What you have to do » Copy the data exactly. Images are the one exception.

*** Material supplied ***

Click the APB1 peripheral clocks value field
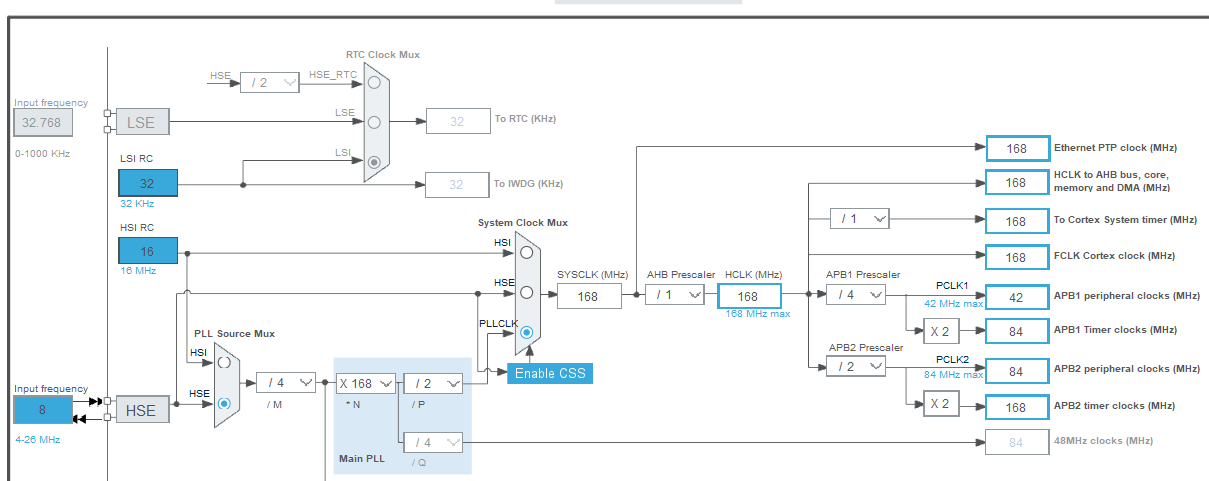Screen dimensions: 1209x481 (1016, 296)
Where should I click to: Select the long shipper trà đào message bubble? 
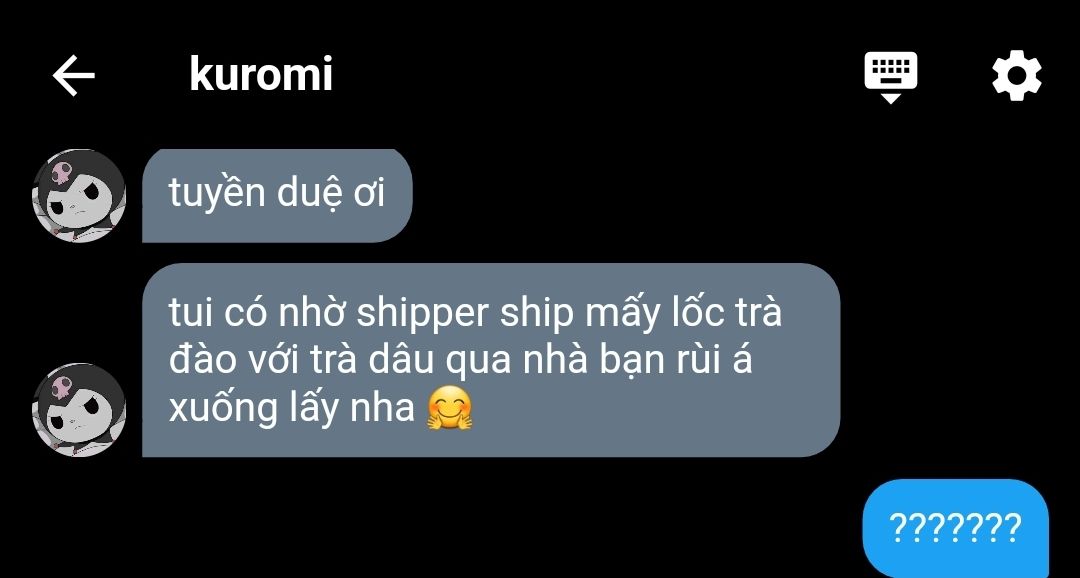pos(491,360)
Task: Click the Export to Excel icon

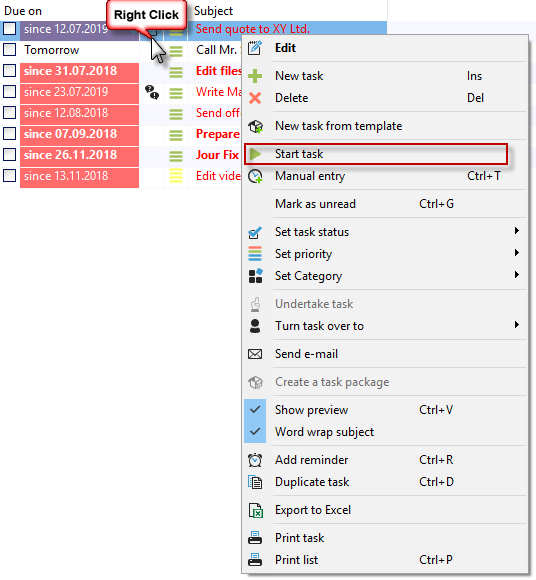Action: 256,510
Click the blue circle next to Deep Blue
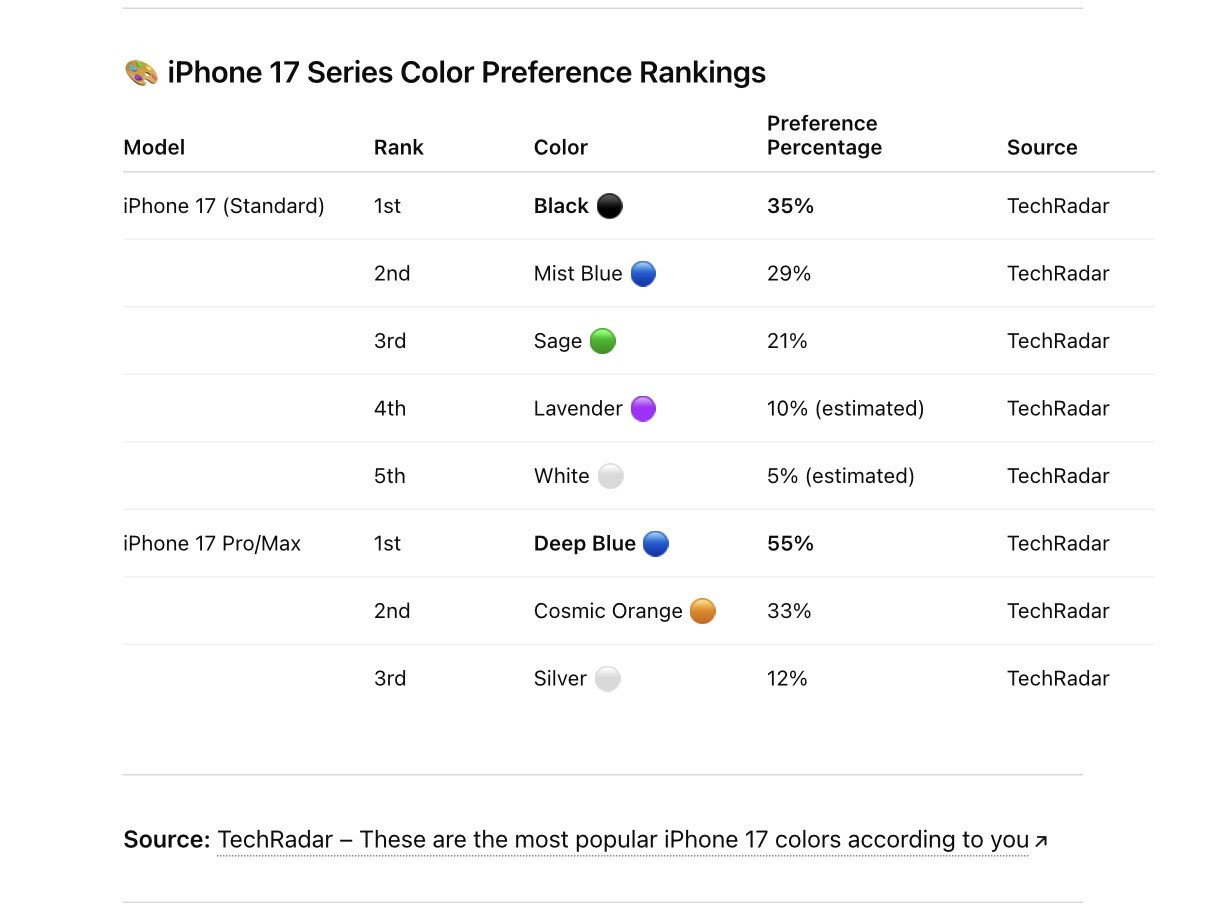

*** End of Material supplied ***

Problem solution »
Click the APB1 peripheral clocks value field
Screen dimensions: 1209x481 (1016, 296)
Where should I click to: Select the long shipper trà đào message bubble? 
pos(491,360)
Task: Click the Export to Excel icon

Action: 256,510
Click the blue circle next to Deep Blue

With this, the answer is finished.